_Task statement_
Quote the rows below word for word, keeping every line in its original order.

Start

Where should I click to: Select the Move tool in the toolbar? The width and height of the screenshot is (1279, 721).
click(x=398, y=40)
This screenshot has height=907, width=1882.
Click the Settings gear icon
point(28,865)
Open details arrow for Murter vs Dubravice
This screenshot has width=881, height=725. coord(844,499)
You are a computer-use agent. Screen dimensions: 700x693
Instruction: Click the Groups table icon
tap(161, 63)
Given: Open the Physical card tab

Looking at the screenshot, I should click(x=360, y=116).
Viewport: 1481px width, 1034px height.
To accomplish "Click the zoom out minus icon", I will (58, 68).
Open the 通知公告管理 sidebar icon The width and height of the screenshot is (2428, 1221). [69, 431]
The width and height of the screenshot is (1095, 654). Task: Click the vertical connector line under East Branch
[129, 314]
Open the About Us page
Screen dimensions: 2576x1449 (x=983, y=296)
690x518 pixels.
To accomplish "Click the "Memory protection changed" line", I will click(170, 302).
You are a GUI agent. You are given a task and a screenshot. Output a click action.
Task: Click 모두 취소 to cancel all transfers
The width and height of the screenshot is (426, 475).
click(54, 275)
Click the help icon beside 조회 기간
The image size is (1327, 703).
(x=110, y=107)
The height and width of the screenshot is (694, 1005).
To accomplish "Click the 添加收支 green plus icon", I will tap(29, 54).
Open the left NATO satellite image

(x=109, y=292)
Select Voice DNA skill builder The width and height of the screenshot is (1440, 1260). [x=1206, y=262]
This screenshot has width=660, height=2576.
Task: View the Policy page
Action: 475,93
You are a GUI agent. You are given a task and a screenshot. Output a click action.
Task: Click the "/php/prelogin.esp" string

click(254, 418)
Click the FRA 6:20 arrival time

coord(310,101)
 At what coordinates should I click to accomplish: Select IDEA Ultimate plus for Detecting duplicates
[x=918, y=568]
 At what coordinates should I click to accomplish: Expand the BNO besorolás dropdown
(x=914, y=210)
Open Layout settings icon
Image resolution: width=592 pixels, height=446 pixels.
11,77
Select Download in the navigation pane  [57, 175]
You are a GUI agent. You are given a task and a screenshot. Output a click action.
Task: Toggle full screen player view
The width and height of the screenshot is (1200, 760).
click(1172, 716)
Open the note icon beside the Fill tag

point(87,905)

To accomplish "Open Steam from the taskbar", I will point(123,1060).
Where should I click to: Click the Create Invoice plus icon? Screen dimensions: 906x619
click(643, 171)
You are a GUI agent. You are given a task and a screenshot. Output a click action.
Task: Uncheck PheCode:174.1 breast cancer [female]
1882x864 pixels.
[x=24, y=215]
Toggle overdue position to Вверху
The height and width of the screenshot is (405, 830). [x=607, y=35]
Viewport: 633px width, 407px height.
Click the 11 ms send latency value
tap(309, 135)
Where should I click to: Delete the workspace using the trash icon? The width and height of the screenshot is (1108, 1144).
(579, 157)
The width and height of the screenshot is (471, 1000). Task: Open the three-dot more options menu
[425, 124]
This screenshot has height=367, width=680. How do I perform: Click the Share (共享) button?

End

_Result_
Where should I click to: Select the Move tool in the toolbar? The width and height of the screenshot is (1279, 721).
click(x=398, y=40)
This screenshot has height=907, width=1882.
Click the Settings gear icon
point(28,865)
Open details arrow for Murter vs Dubravice
This screenshot has width=881, height=725. coord(844,499)
You are a computer-use agent. Screen dimensions: 700x693
Instruction: Click the Groups table icon
tap(161, 63)
Given: Open the Physical card tab

Looking at the screenshot, I should click(x=360, y=116).
Viewport: 1481px width, 1034px height.
To accomplish "Click the zoom out minus icon", I will (58, 68).
Open the 通知公告管理 sidebar icon The width and height of the screenshot is (2428, 1221). [69, 431]
The width and height of the screenshot is (1095, 654). Task: Click the vertical connector line under East Branch
[129, 314]
Open the About Us page
Screen dimensions: 2576x1449 (x=983, y=296)
690x518 pixels.
To accomplish "Click the "Memory protection changed" line", I will click(170, 302).
You are a GUI agent. You are given a task and a screenshot. Output a click action.
Task: Click 모두 취소 to cancel all transfers
The width and height of the screenshot is (426, 475).
click(54, 275)
Click the help icon beside 조회 기간
The image size is (1327, 703).
(x=110, y=107)
The height and width of the screenshot is (694, 1005).
To accomplish "Click the 添加收支 green plus icon", I will tap(29, 54).
Open the left NATO satellite image

(x=109, y=292)
Select Voice DNA skill builder The width and height of the screenshot is (1440, 1260). [x=1206, y=262]
This screenshot has width=660, height=2576.
Task: View the Policy page
Action: 475,93
You are a GUI agent. You are given a task and a screenshot. Output a click action.
Task: Click the "/php/prelogin.esp" string

click(254, 418)
Click the FRA 6:20 arrival time

coord(310,101)
 At what coordinates should I click to accomplish: Select IDEA Ultimate plus for Detecting duplicates
[x=918, y=568]
 At what coordinates should I click to accomplish: Expand the BNO besorolás dropdown
(x=914, y=210)
Open Layout settings icon
Image resolution: width=592 pixels, height=446 pixels.
11,77
Select Download in the navigation pane  [57, 175]
You are a GUI agent. You are given a task and a screenshot. Output a click action.
Task: Toggle full screen player view
The width and height of the screenshot is (1200, 760).
click(1172, 716)
Open the note icon beside the Fill tag

point(87,905)

To accomplish "Open Steam from the taskbar", I will point(123,1060).
Where should I click to: Click the Create Invoice plus icon? Screen dimensions: 906x619
click(643, 171)
You are a GUI agent. You are given a task and a screenshot. Output a click action.
Task: Uncheck PheCode:174.1 breast cancer [female]
1882x864 pixels.
[x=24, y=215]
Toggle overdue position to Вверху
The height and width of the screenshot is (405, 830). [x=607, y=35]
Viewport: 633px width, 407px height.
Click the 11 ms send latency value
tap(309, 135)
Where should I click to: Delete the workspace using the trash icon? The width and height of the screenshot is (1108, 1144).
(579, 157)
The width and height of the screenshot is (471, 1000). Task: Open the three-dot more options menu
[425, 124]
This screenshot has height=367, width=680. How do I perform: Click the Share (共享) button?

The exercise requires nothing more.